**TEILE DER ÜBUNG:**
[a] Gib aus den Leserbriefen zu Prämien für Krankenhausüberweisungen den Abschnitt wortgetreu wieder, der bei "Zu Prämien für" beginnt und bei "Delikte nicht verfolgt werden." endet.
[b] Nimm die Leserbriefe zu Prämien für Krankenhausüberweisungen wieder auf und schreibe sie im Anschluss an ihren letzten Satz weiter.

**AUSZUG:**
------------------------

Zu Prämien für Überweisungen ins Krankenhaus schreiben Leser:

""Zuwendungen der Pharmaindustrie an Ärzte sind längst ein offenes Geheimnis" schreibt Werner Bartens. Geheimnis würde ich nichts benennen, was trivial ist. Wenn ein selbständiges Unternehmen einem selbständigen Unternehmer Zuwendungen macht, nennt man das eigentlich nicht Bestechung. Von Vorteilsnahme kann man auch nur sprechen, wenn man den Empfänger als Angestellten, Beamten oder sonst wie abhängig Beschäftigten betrachtet.

Insofern ist etwas Wahres daran: Die niedergelassenen Kassenärzte sind allesamt Scheinselbständige, die 70 bis 95 Prozent ihres Einkommens von einem einzigen Auftraggeber, der Kassenärztlichen Vereinigung ihres Landesteils bekommen. Also doch Bestechung? Hier besteht Klärungsbedarf, auch juristischer. Dies ist auch ein Grund, warum diese Delikte nicht verfolgt werden.

Nicht die Verhinderung der Aufklärung durch die Beteiligten ist der Grund für offensichtliche Missstände, die eben kein offenes Geheimnis sind, sondern andere Ungereimtheiten. Dass vom Gesundheitsministerium die Zahlen so viel niedriger angesetzt werden, dürfte auch verständlich sein. Es gibt schließlich auch Zuwendungen der Industrie und von Stiftungen an Parteien, die nicht Bestechung genannt werden dürfen, sondern Parteispenden.

Ich bin sehr gespannt, wie lange es nach der Wahl dauern wird, bis Zuwendungen der Impfstoff- und Virusmittellieferanten zur Neuen Grippe und Vogelgrippe durchsickern werden. Es ist schon komisch, dass jemand für horrende Summen bei zwei Großunternehmen Medikamente bestellt, deren Kosten er danach anderen, nämlich den Krankenkassen aufhalst, nachdem eine Medienkampagne den Bedarf geschürt hat."

Dr. Hans Baiker Detmold

Angriff auf das Vertrauen zwischen Arzt und Patient

"Die jetzt bekannt gewordenen Fälle von "Fangprämien", die Krankenhäuser an Ärzte zahlen oder die von Ärzten eingefordert werden, sind nicht nur ein Betrug an der Solidargemeinschaft der Versicherten, sondern leider wieder mal in besonderer Weise geeignet das Vertrauensverhältnis zwischen Arzt und Patient zu untergraben. Die Vorstellung, dass Patienten nicht aus medizinischen sondern unter rein kommerziellen Gesichtspunkten an bestimmte Krankenhäuser überwiesen werden, ist beängstigend.

------------------------

**GESAMMELTES MATERIAL:**
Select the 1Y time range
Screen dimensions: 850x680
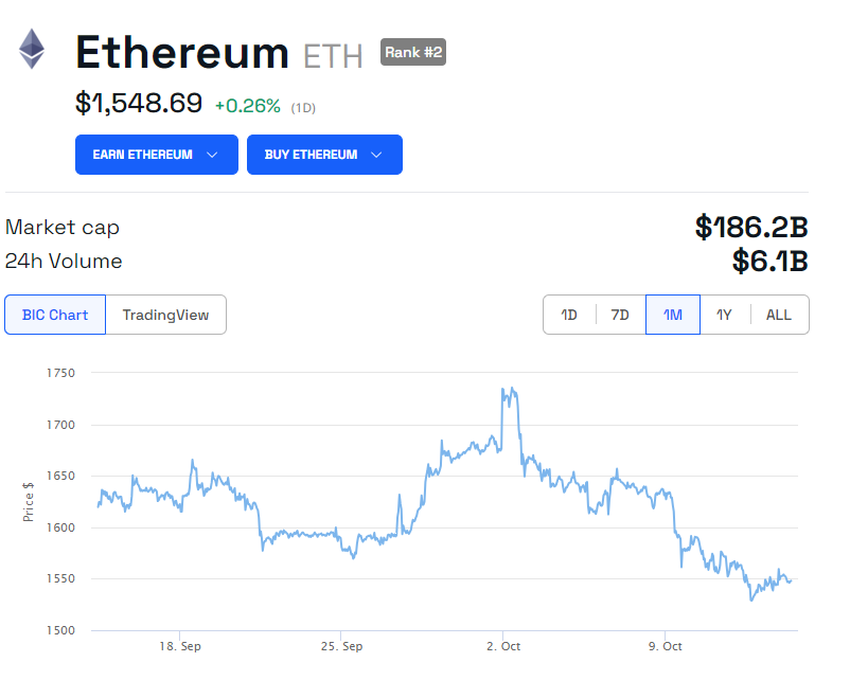(x=724, y=314)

------------------------

**ERWARTETE ERGEBNISSE:**
[a]
Zu Prämien für Überweisungen ins Krankenhaus schreiben Leser:

""Zuwendungen der Pharmaindustrie an Ärzte sind längst ein offenes Geheimnis" schreibt Werner Bartens. Geheimnis würde ich nichts benennen, was trivial ist. Wenn ein selbständiges Unternehmen einem selbständigen Unternehmer Zuwendungen macht, nennt man das eigentlich nicht Bestechung. Von Vorteilsnahme kann man auch nur sprechen, wenn man den Empfänger als Angestellten, Beamten oder sonst wie abhängig Beschäftigten betrachtet.

Insofern ist etwas Wahres daran: Die niedergelassenen Kassenärzte sind allesamt Scheinselbständige, die 70 bis 95 Prozent ihres Einkommens von einem einzigen Auftraggeber, der Kassenärztlichen Vereinigung ihres Landesteils bekommen. Also doch Bestechung? Hier besteht Klärungsbedarf, auch juristischer. Dies ist auch ein Grund, warum diese Delikte nicht verfolgt werden.

[b]
Richtig Angst macht aber die Tatsache, dass seit Jahren Facharztsitze direkt von Krankenhäusern aufgekauft werden. Wie unabhängig werden die Einweisungen dieser am Krankenhaus praktizierenden Kollegen sein? Ein Aufschrei der Politik ist in diesem Zusammenhang jedoch nicht zu erwarten, denn die direkte Eingliederung niedergelassener Fachärzte in die Interessen der Krankenhauskonzerne ist erklärtes Ziel der aktuellen Gesundheitspolitik."

Dr. Andreas Hedemann Hameln

Der falsche Kronzeuge

"Herr Lauterbach als Kronzeuge gegen Ärzteprämien gehört in ein Satiremagazin. Lauterbach wird vom kapitalgesteuerten Klinikkonzern Rhön seit Jahren als Verwaltungsrat bezahlt. Durch abenteuerliche und manchmal lebensgefährliche Arbeitsverdichtung und dem Zwang zur Höchstbelegung wird die Rendite für die Aktionäre abgepresst.

Was sich nicht rechnet, wird nicht gemacht. Vor den Toren Münchens ist es sichtbar geworden. Der Notarztstandort im Altperlacher Krankenhaus, das zum Konzern Rhönklinikum gehört, wurde aufgelöst. In der Quartalsbilanz zählen keine geretteten Menschenleben, sondern Rendite."

Dr. Hans Jungk München

Keiner hat mehr den Durchblick

"Aus sicherer Quelle weiß ich, dass Krankenhäuser in Hamburg von Pflegeeinrichtungen Geld verlangen bei der Einweisung von Pflegebedürftigen. Das Gesundheitssystem stinkt und keiner hat mehr den Durchblick. Das Vertrauen schwindet weiter."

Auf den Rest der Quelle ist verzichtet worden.